Required action » Which lines run from the line with "Click the lightest green legend swatch" through the line with "Click the 27" in the entries below? Print them exactly, both ends included, and nothing more.

Pixel coordinate grounding data
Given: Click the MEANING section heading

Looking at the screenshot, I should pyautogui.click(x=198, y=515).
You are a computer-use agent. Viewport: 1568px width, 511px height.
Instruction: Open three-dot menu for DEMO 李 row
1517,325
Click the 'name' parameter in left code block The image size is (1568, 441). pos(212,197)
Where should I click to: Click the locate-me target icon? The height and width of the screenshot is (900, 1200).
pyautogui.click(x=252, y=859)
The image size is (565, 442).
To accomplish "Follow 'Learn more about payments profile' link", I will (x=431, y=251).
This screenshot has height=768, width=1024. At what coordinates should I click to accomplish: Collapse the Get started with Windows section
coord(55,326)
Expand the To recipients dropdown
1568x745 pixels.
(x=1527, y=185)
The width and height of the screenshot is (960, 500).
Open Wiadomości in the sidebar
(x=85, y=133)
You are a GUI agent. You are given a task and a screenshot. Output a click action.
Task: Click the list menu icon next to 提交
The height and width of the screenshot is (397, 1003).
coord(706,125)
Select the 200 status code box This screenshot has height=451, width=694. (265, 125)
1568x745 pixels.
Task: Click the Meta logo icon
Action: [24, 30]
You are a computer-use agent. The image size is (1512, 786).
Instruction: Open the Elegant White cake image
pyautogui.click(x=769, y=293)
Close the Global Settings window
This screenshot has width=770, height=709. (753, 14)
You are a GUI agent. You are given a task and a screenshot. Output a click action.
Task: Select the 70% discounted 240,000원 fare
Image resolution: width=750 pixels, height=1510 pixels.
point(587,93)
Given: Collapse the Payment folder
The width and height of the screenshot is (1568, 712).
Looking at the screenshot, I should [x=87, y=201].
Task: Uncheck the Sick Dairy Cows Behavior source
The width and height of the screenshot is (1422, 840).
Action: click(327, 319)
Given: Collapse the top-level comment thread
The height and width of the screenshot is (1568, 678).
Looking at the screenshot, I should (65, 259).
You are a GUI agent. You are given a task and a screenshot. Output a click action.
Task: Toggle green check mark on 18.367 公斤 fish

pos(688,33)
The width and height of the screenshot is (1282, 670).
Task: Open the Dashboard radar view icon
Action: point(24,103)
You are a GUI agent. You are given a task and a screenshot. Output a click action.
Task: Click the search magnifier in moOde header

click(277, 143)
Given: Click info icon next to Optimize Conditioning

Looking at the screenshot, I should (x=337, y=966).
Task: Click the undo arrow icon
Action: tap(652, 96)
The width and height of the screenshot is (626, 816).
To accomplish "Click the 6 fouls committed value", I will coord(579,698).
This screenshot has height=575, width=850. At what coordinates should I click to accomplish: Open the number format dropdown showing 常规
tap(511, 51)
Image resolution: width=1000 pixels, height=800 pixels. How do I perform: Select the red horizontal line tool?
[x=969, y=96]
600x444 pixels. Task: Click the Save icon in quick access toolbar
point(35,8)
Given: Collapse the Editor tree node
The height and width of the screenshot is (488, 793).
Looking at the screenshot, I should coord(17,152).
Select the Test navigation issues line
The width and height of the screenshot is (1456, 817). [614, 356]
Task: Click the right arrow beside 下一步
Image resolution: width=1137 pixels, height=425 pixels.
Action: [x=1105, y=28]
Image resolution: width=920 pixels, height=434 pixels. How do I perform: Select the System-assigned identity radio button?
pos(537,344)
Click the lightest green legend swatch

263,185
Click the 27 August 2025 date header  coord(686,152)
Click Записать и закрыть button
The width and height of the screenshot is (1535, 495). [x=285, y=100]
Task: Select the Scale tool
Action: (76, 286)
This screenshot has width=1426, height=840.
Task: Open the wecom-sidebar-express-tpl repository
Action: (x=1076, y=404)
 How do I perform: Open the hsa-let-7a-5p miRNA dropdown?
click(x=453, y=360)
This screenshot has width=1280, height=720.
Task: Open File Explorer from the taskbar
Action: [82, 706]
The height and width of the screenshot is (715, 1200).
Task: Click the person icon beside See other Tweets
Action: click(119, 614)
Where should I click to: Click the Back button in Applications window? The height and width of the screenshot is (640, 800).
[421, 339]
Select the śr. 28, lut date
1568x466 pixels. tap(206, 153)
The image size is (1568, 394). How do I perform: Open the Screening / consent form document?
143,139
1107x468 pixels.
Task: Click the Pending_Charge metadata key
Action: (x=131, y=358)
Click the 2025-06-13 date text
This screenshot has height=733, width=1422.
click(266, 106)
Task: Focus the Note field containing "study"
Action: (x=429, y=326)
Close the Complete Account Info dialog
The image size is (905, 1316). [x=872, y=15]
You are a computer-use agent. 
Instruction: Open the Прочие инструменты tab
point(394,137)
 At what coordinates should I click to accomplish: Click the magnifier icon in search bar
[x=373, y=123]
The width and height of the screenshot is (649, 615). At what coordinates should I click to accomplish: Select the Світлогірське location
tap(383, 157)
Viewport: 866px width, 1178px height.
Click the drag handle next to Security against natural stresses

Exercise response »
Click the lightest green legend swatch

263,185
Click the 27 August 2025 date header  coord(686,152)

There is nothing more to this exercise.